_INSTRUCTIONS FOR THE TASK_
In the records below, find the line containing "How do I perform: Open" and print it and every line after it exactly, through the end. Skip pictures.

[Opening INFORMATION SUPPLIED section]

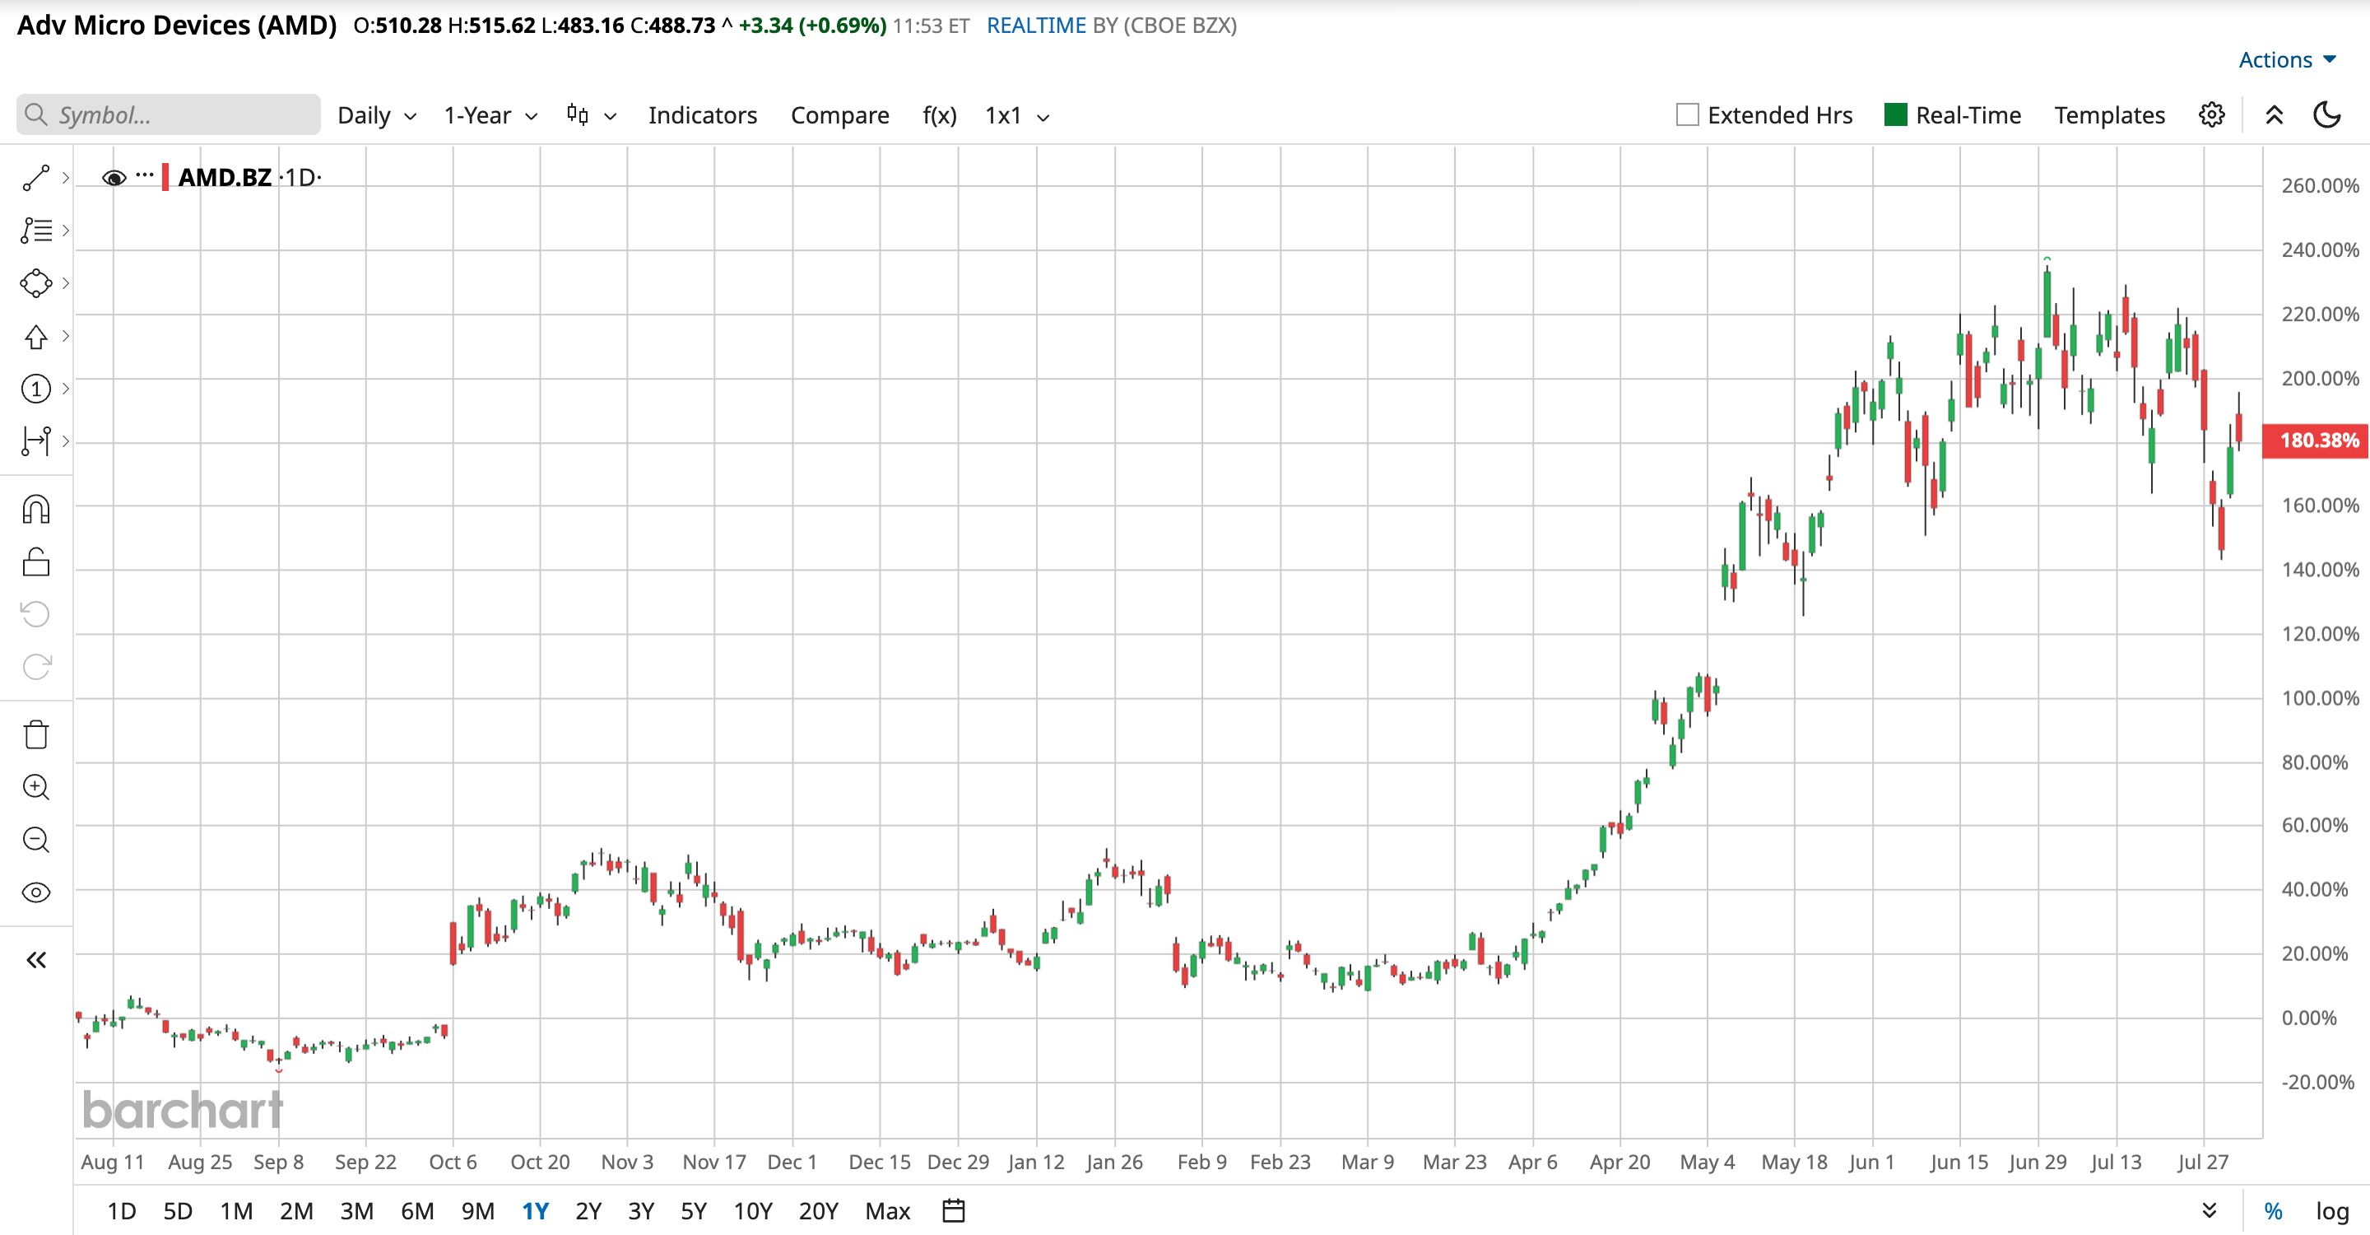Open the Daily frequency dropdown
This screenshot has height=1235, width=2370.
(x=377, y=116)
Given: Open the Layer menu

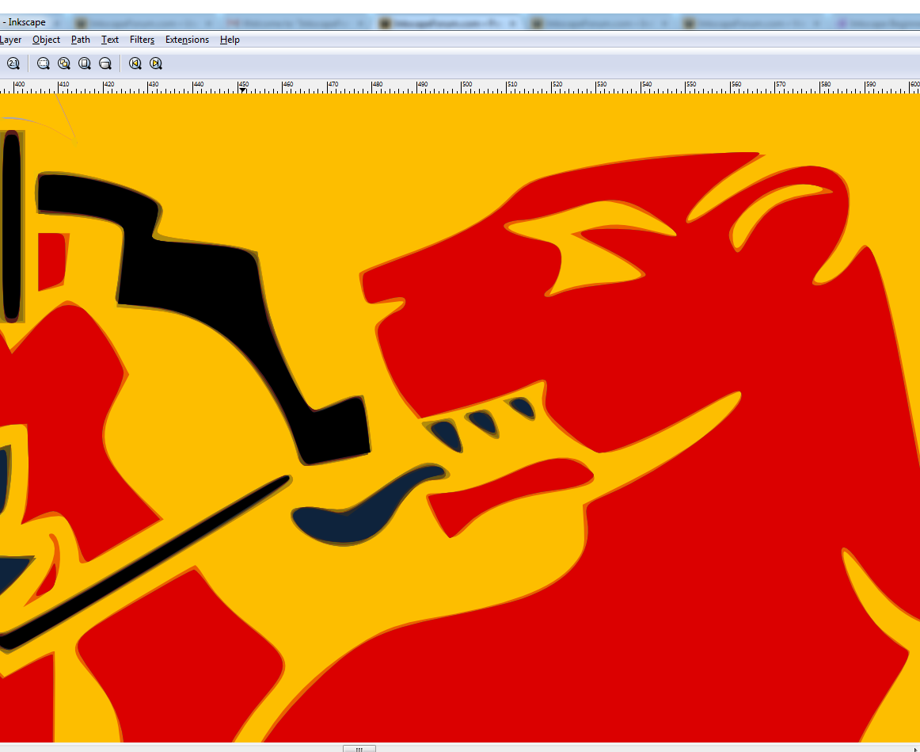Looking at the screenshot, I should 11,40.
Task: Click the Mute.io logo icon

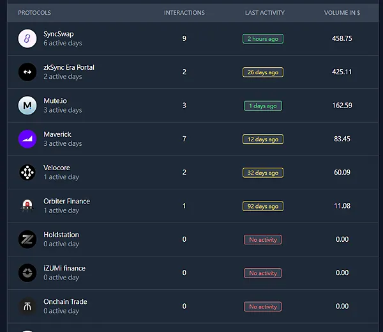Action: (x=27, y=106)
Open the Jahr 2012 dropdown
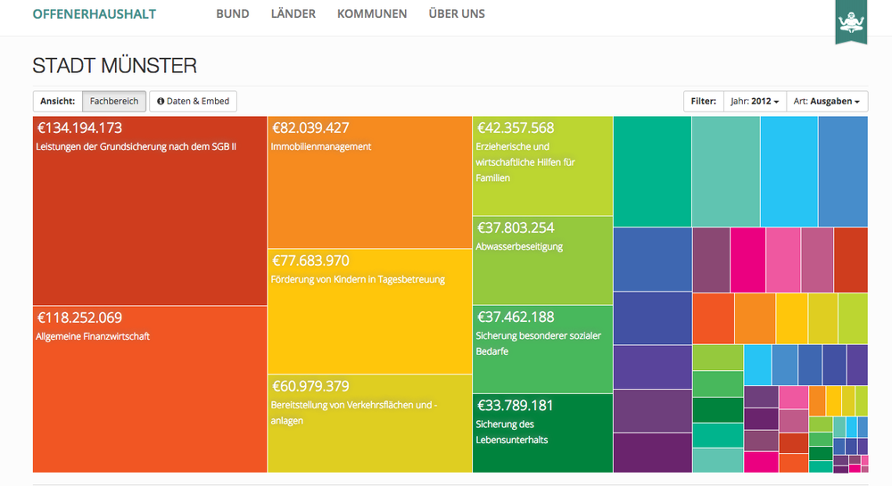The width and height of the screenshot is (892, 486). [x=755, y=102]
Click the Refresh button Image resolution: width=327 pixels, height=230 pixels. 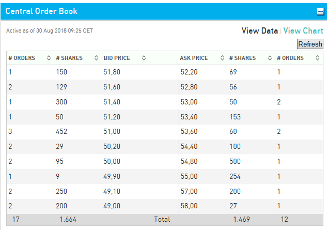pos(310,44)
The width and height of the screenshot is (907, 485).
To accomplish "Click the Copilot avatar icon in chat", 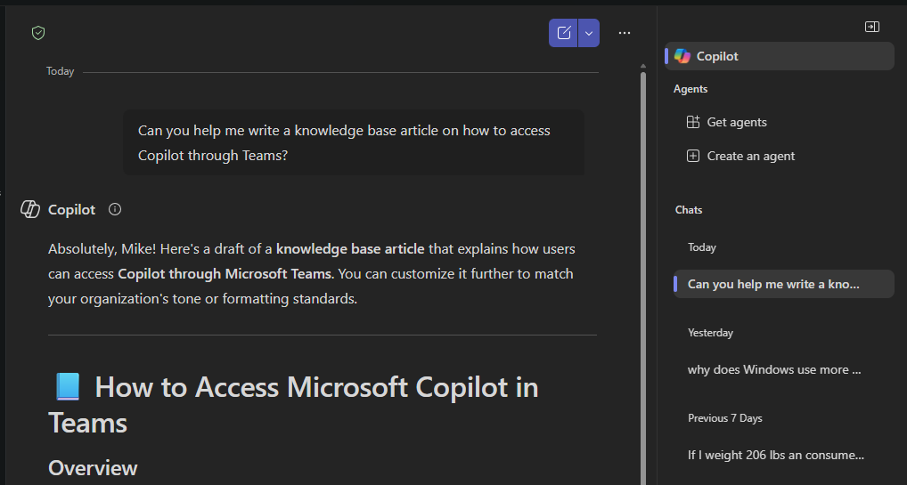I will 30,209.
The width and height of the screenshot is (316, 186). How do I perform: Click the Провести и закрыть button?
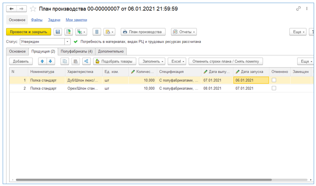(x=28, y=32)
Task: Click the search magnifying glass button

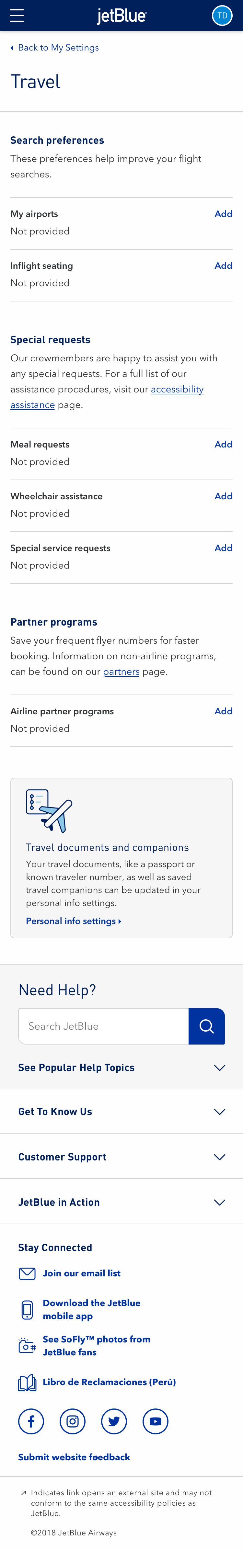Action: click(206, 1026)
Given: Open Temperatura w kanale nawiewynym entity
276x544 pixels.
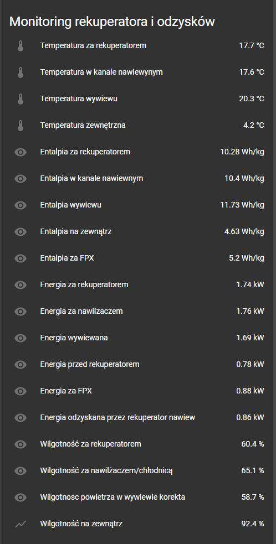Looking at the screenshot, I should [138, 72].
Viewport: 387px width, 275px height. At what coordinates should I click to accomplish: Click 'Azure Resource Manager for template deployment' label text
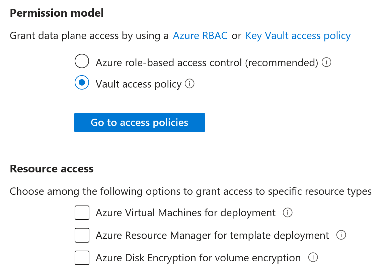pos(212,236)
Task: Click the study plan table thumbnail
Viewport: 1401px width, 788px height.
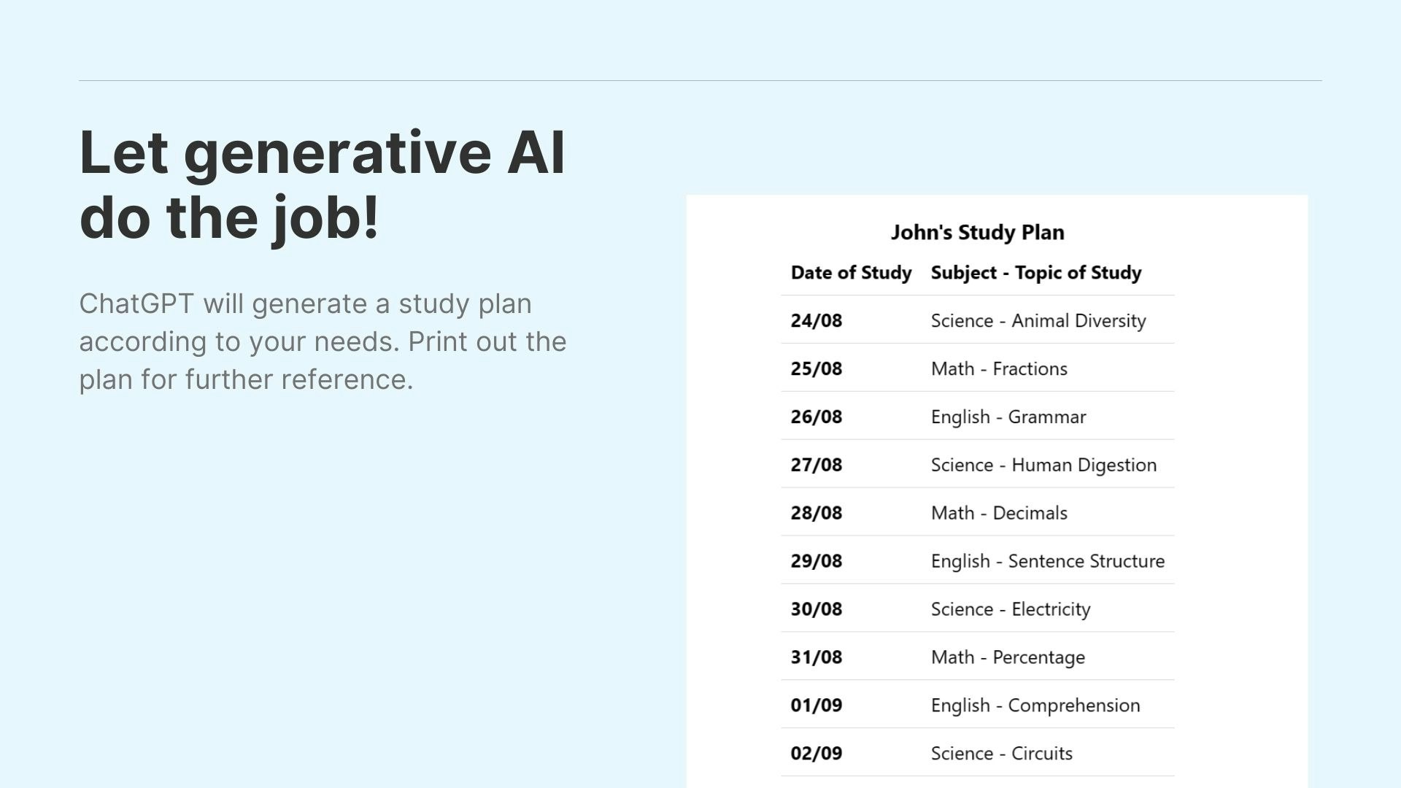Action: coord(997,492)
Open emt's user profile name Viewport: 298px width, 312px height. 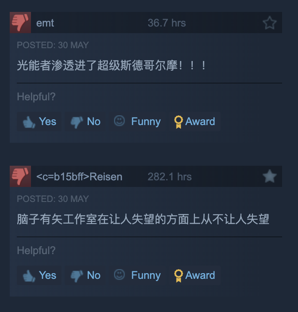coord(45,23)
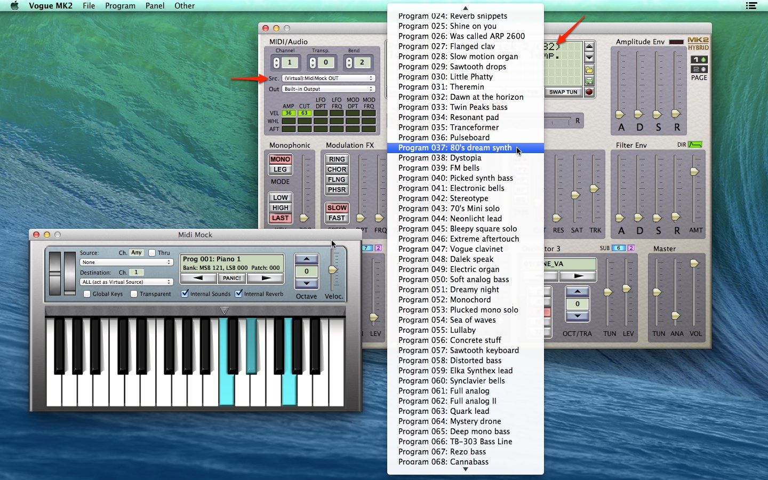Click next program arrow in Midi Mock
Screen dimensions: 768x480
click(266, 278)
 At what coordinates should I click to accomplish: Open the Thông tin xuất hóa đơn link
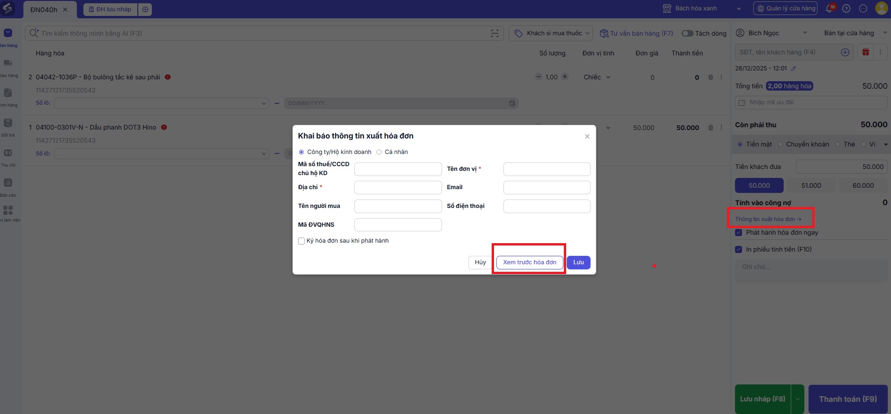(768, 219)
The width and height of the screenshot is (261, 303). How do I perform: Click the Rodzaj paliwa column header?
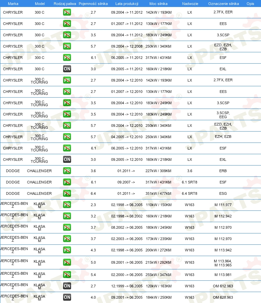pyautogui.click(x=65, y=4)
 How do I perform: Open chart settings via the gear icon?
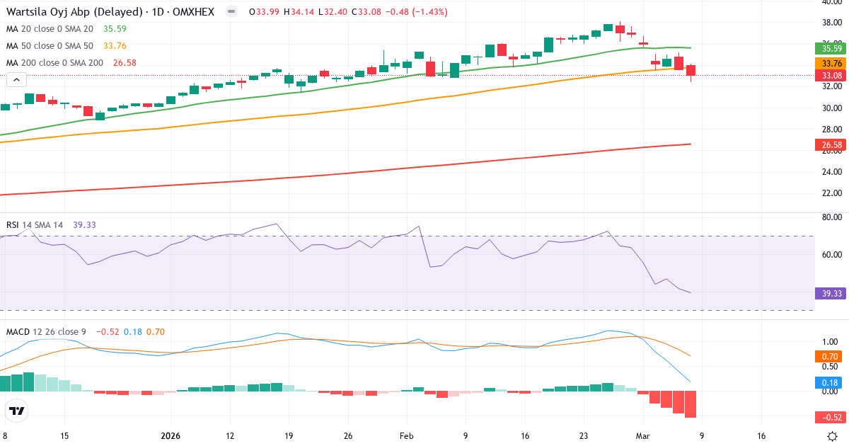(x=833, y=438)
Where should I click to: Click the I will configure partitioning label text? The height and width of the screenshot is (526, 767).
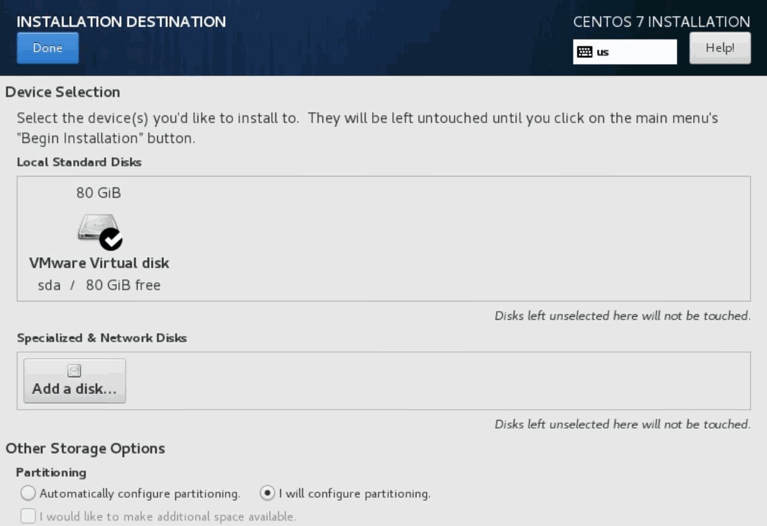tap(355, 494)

[Closing INFORMATION SUPPLIED section]

_RESULT OF THE TASK_
 How do I perform: Open chart settings via the gear icon?
(x=833, y=438)
Where should I click to: Click the I will configure partitioning label text? The height and width of the screenshot is (526, 767).
tap(355, 494)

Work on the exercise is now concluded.